Liberals didn’t abandon Obama over his push for entitlement cuts. Instead, they recalibrated. Instead of a perpetual defense—in which they rallied to fight attacks on retirement programs—they would go on the offense, pushing the party to adopt a more expansive vision of Social Security and other entitlements. It helps that there’s a real problem. Americans are woefully unready for retirement, with little savings and an individualized system of defined contributions and 401Ks that isn’t durable in the face of sluggish growth and a weak economy. Social Security isn’t perfect, but it’s a strong foundation for a broader program of retirement security.

It’s why, in 2012, the AFL-CIO called for Democrats to expand the program. “To compensate for the decline of traditional pensions and the loss of retirement savings,” wrote the organization, “Social Security retirement benefits must be increased across the board, which would be especially meaningful for low-income seniors.” The next year, the left-leaning New America Foundation released a broad plan for expanding Social Security by creating a new branch of the program—Part B—that would give a flat benefit to all retirees in addition to the existing Old Age and Survivors Insurance. (Disclosure: New America is a partner in Slate’s Future Tense.) And while this pitch was meant to solve a problem, it was also meant to challenge the prevailing view at the time that the entitlement should be cut. “At present the discussion is dominated by those who want to privatize or shrink Social Security and those on the defensive who propose merely incremental reforms to preserve it,” wrote the authors. “We seek not merely to move the ball, but also to move the goalpost in order to enlarge the boundaries of the national conversation about the future of retirement security in America.”

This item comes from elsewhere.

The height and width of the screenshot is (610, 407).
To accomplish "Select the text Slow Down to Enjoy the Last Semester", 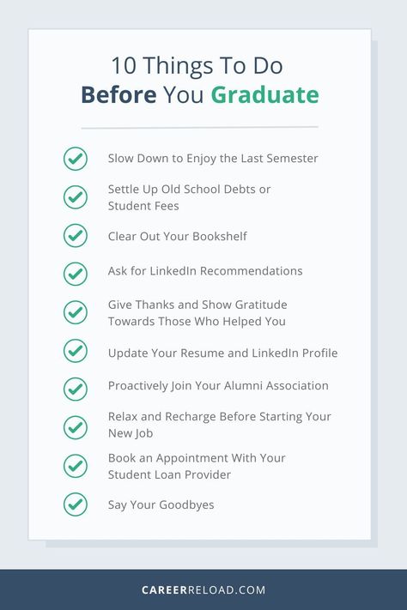I will click(213, 159).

Liberal activists pushed expansion through 2013 and 2014, with unions and liberal groups like Social Security Works and the Progressive Change Committee Campaign at the forefront. Eventually, this activity bubbled through to Democratic lawmakers. Facing a tough—and ultimately futile—re-election campaign, Alaska Sen. Mark Begich introduced his plan to protect Social Security by lifting the cap on income subject to the payroll tax, from its present level of $113,700. That same year, then Iowa Sen. Tom Harkin pushed a plan to boost benefits, and Warren joined the fight with a floor speech against a proposal to chain Social Security benefits to a different—and less generous—measure of inflation.

The March amendments, in other words, were the culmination of a longer process sparked by liberal activists and Democratic insiders, and pushed along by friendly senators. Because of her high public profile, Warren will almost certainly get most of the credit for pushing the Democratic Party to adopt Social Security expansion as a priority. But it’s more accurate to say that she—along with lawmakers like Joe Manchin of West Virginia—saw where the winds were blowing, and opened their sails accordingly.

But the real test of Social Security’s resurgence as a liberal cause is Hillary Clinton. When Social Security solvency meant benefit cuts, she was open to benefit cuts. Now it doesn’t. But we don’t know where Clinton will fall. We do know that she hasn’t locked down the Democratic presidential nomination completely. There are still stakeholders to win and voters to persuade. If liberals make expansion a priority, will Clinton sign on? Or does she have enough party support to resist the call of Elizabeth Warren and keep her prior commitment to “entitlement reform?” There’s no answer yet, but it will come. That, after all, is what primaries are for.